According to Bolton's manuscript, the President sought as recently as September to withhold $391 million in congressionally approved aid to Ukraine until its President announced investigations into his political rival, former Vice President Joe Biden.
Bolton's testimony under oath could answer the key question at the heart of Trump's impeachment, while providing the firsthand account of events Republicans claim to want to hear.
With such bombshell allegations dropped by Bolton, it's tough for Republican Senators—who took an oath of impartiality at the beginning of the trial—to make the case against hearing him testify under oath.
Even Conservative Fox and Friends co-hosts Ainsely Earhardt and Brian Kilmeade made the surprising admission that they, too, think Bolton needs to testify before the Senate.
"When Lindsey Graham comes out and says Bolton may be a relevant witness, I don't see how you avoid bringing Bolton in now."
Co-host Steve Doocy expressed skepticism before Earhardt concurred with Kilmeade:
"Well, I understand why now many of them want to question him. I didn't want witnesses. I wanted this thing to be over, but now, if he is saying there was a tie — the money in exchange for an investigation — if he is saying that, then some of these senators that have grappled with whether or not to call witnesses, this might be the tip of the iceberg for them."
Earhardt later clarified that she meant "a tipping point," and not "the tip of the iceberg."
A top Republican talking point against the impeachment effort is a lack of firsthand witnesses (though they rarely acknowledge this is due to stonewalling from the White House). Now that a firsthand witness has presented himself, Republican lawmakers are looking for excuses not to hear him.
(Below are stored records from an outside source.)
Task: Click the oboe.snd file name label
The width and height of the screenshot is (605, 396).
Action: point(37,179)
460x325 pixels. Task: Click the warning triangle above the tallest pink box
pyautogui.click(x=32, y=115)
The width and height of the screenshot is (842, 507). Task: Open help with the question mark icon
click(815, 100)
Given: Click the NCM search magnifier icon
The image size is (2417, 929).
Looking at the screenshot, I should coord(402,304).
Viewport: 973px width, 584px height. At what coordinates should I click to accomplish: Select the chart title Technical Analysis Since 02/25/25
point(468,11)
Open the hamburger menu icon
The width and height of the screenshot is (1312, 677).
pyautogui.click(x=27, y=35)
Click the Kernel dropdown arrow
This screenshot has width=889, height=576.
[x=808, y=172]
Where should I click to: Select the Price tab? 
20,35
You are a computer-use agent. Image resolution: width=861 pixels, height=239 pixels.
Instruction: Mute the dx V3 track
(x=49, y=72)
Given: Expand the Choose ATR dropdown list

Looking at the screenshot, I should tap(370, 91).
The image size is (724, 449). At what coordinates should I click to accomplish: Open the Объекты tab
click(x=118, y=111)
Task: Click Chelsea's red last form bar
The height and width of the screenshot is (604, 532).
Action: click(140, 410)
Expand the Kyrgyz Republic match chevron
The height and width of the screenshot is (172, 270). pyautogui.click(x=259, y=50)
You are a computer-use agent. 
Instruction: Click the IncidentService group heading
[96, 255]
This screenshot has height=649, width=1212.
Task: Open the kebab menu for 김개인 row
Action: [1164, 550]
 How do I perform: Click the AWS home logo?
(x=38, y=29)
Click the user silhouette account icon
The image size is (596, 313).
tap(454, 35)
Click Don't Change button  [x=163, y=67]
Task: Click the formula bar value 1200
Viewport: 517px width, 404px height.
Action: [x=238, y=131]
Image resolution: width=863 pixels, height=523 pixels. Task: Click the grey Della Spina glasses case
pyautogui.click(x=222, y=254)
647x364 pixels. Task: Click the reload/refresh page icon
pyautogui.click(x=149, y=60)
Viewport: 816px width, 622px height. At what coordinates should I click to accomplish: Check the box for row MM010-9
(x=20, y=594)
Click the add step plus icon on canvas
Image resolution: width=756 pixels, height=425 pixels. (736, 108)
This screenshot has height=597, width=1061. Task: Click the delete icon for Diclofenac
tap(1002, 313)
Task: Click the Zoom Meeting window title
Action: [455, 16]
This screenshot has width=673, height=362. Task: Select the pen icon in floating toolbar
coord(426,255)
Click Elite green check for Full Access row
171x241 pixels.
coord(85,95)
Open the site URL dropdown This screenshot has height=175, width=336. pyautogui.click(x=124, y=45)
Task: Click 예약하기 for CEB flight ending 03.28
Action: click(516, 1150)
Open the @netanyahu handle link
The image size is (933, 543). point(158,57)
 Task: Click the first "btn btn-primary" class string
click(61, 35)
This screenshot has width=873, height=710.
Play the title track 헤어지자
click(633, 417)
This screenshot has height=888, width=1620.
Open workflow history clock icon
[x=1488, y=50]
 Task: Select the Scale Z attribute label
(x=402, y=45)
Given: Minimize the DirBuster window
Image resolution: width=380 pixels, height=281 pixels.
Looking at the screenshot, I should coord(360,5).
Some, like Congresswoman Debbie Lesko (R-AZ), say the House should have subpoenaed Bolton instead of getting the Senate to do the House's job (it's the Senate's job as well to hear witnesses). Others like Senator Ted Cruz (R-TX) say the revelations don't change anything.
The Fox and Friends hosts dissent marked a possible epoch.
The President just happened to go on a Twitter screed against Fox News this morning.
It's unclear if Kilmeade and Earhardt will be back tomorrow morning with a new spin, but for now, having Bolton testify—especially with the assurance that the Senate is highly unlikely to convict Trump—may be the prudent move for Republican Senators, even if it's damaging to Trump.